Michelle de Kretser |
Michelle de Kretser turns the novel upside down: ‘My aim was to play with form’
Thu 14 Oct 2021 17.30 BST
About 15 minutes into our conversation, Michelle de Kretser turns the interview on its head: “We haven’t come to the question of form yet. What did you make of it?”
The two-time Miles Franklin award winner is on the verge of releasing her new book, Scary Monsters, and her apprehensiveness is palpable.
Michelle de Kretser |
In some respects it treads familiar territory: like de Kretser’s 1999 The Rose Grower, part of the book finds her back in France; as in 2012’s Questions of Travel, there’s a powerful thread of immigrant stories at its heart; like 2017’s acclaimed The Life to Come, she plays with different protagonists, different interconnected stories; and true to form, there are dogs of deep affection and dubious dentistry.
But De Kretser is not one to rest on her laurels.
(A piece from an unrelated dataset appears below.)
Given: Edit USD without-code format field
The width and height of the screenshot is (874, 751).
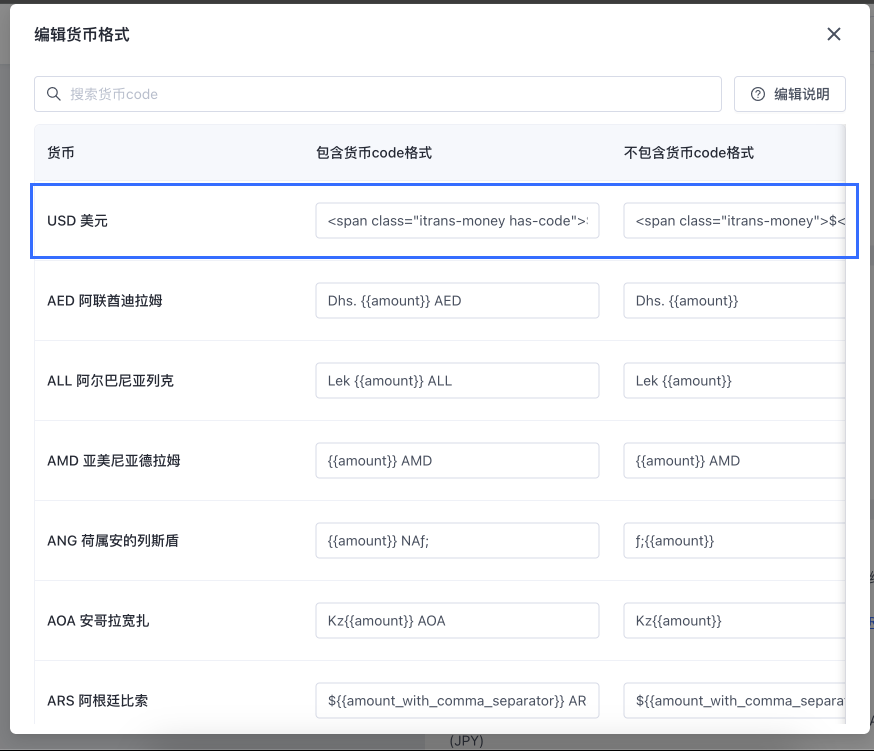Looking at the screenshot, I should click(x=735, y=221).
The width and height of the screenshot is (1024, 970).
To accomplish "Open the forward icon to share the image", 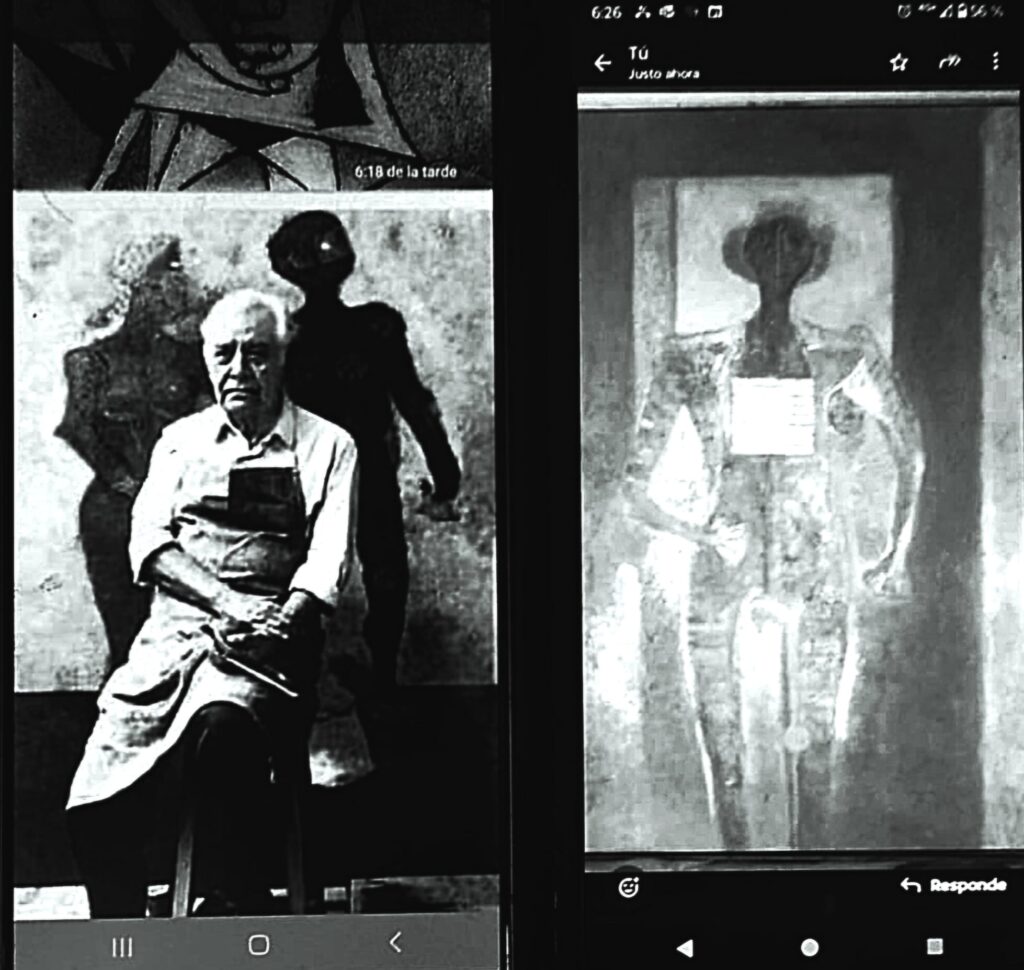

This is, after all, a book that flips things upside down too: in fact it is two books, with two front covers, one at each end.
Both versions come with imprint pages and epigraphs (Nietzsche: “The state is the coldest of all cold monsters”; and Du Bois: “How does it feel to be a problem?”). There are no clues from author or publisher as to where to begin.
“I knew I wanted to do that pretty early on,” De Kretser says. “This is a novel about migration, and what migration does is turn things upside down – events, lives – so what about a book you have to turn upside down? This was my modest way of upending the novel form … If a novel is a single continuous narrative, here is a novel that is not. My aim was to play with form, to mix it up a bit.”
Talking with De Kretser is an exhilarating time, even via the distancing medium of Zoom. She’s constantly probing and worrying away at ideas, a deep thinker – considered and considerate, cerebral but compassionate – with a light touch and inviting warmth.
“So many places approached me to write about my pandemic experience and after a while I had a set reply: ‘I have only the banalities of privilege to offer,’” she says, of enduring Covid lockdown. “‘I can’t get my favourite brand of pasta,’ you know? We miss people – of course – contact with friends and family. But on the other hand, I hesitate to complain about our lives at all. We have each other. We have work. We have a garden.”
The book is both devastating and very funny. Considered either apart or together, she has created two potent, memorable voices and stories: one set in the past, in Montpelier, is suffused with dread, awareness of violence against migrant women, the uncertainty of youth and European shadows; the other, in the sterile, brightly lit near-future of suburban Australia, explores a recognisably dehumanising government, pervasive consumerism and domestic disappointment. In one passage Lyle asks: “Which comes first, the future or the past?”
“These are both narratives of memory,” De Kretser says. “People are looking back and narrating events. And of course the past only comes into being from the vantage point of the future ...
“And they are narratives of migration. When you migrate the past is no longer a guide to how you should be or apprehend the world or how the world will apprehend you in the future.”
It’s just what long-time fans of her work might expect and hope for: sad and angry, playful and smart in equal measure. Nonetheless, De Kretser confesses to feeling nervous about it, uneasy at the idea that it will be seen as a “cheap bid for attention”; that readers might dismiss the whole thing as a gimmick.
She brings up American cultural theorist Sianne Ngai’s new book, Theory of the Gimmick: Aesthetic Judgement and the Capitalist Form. “My summary of her argument will be a travesty, but the gist of it is, when she’s talking about objects that we call gimmicks, she says it comes down to what we consider the worth of an object. If we have doubts about its worth, if we’re unsure whether we should have acquired it, does it enhance our lives or have we been conned in some way?
“And as I was reading this I thought: this is how migrants function in society. We are gimmicky citizens. Our worth is constantly called into question. Do we enhance Australia with diversity or are we undermining traditional Australian values? Does our spending, do our wages boost the economy or are we stealing Australian jobs?
“The gimmick, according to Ngai, is something that has an aura of inauthenticity. We suspect it. This is how migrants are viewed.” De Kretser’s sounds pleased as she makes this connection: “What better form for a novel that presents migrant stories than a gimmicky one?”
It’s hard to think of an author less likely than Michelle de Kretser to be perceived as gimmicky. Her work has such incredible integrity of purpose, generous and open even as she is dissecting and prosecuting the world’s injustices and inauthenticities. I put this to her and she demurs: “I’ve always had great faith in my readers.”